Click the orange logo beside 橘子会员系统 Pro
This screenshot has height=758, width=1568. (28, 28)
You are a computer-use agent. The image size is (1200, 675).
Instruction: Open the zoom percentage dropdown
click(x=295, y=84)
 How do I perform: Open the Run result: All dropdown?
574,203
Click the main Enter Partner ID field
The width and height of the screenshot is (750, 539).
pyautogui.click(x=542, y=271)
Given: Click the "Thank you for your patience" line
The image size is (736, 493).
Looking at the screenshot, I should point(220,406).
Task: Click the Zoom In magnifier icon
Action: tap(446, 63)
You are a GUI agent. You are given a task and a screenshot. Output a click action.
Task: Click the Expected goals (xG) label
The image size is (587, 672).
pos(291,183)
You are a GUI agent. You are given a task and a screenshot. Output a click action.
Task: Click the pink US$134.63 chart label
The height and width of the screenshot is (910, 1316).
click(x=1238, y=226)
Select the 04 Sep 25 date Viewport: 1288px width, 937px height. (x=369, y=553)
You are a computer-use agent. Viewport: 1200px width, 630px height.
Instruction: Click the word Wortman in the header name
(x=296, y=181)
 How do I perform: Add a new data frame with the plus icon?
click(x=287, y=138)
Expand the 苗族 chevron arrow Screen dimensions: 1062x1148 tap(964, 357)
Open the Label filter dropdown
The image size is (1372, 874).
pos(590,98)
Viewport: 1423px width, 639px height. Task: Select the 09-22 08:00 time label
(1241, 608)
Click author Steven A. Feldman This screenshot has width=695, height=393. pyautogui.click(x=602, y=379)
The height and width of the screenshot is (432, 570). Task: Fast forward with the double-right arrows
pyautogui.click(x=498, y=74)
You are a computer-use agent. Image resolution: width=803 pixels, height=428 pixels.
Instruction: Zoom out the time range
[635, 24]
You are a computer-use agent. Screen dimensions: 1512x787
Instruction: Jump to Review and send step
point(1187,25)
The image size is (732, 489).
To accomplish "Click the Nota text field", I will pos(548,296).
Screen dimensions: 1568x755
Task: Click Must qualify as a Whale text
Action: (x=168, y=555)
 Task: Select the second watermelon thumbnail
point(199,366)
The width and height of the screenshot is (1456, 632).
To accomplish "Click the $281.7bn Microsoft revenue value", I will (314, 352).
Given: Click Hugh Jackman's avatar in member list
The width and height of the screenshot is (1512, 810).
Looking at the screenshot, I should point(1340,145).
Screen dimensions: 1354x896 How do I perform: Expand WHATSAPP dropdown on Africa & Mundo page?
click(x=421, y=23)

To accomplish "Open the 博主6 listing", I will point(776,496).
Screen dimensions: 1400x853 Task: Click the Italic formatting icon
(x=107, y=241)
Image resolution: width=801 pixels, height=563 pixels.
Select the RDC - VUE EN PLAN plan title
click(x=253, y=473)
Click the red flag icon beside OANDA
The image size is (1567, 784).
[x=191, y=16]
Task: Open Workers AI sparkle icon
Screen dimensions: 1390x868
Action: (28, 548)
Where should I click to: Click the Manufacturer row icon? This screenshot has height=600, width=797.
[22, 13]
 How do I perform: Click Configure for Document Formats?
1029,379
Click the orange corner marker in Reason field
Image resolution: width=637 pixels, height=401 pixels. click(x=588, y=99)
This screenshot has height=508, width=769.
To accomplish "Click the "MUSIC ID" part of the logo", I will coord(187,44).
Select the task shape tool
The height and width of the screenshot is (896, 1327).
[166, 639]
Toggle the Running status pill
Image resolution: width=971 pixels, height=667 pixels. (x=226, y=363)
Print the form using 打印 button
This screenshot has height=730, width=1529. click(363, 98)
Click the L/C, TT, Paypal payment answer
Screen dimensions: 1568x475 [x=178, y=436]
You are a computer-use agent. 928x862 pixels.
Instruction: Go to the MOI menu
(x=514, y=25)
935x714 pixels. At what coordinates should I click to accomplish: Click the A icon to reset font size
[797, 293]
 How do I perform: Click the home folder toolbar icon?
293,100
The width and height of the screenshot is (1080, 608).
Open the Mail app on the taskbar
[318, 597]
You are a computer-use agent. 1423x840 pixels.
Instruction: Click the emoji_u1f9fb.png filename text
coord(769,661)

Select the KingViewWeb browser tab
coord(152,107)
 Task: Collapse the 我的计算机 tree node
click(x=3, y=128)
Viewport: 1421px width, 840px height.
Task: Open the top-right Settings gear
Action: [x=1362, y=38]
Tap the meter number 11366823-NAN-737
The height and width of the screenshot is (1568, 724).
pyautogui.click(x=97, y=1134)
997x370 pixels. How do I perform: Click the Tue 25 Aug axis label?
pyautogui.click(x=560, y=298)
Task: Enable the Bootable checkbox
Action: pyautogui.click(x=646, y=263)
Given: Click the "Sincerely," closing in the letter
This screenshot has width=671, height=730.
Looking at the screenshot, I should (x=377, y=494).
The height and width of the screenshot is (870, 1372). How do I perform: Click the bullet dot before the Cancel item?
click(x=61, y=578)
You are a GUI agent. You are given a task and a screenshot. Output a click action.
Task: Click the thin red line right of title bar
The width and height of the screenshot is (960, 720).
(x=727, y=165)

▶ _Your task_
Write out the data above once more, everything from the line that contains "Tap the meter number 11366823-NAN-737" down to the line that contains "Looking at the screenshot, I should (x=377, y=494).", keeping every character unchanged.

▶ _The output_
Tap the meter number 11366823-NAN-737
The height and width of the screenshot is (1568, 724).
pyautogui.click(x=97, y=1134)
997x370 pixels. How do I perform: Click the Tue 25 Aug axis label?
pyautogui.click(x=560, y=298)
Task: Enable the Bootable checkbox
Action: pyautogui.click(x=646, y=263)
Given: Click the "Sincerely," closing in the letter
This screenshot has width=671, height=730.
Looking at the screenshot, I should (x=377, y=494).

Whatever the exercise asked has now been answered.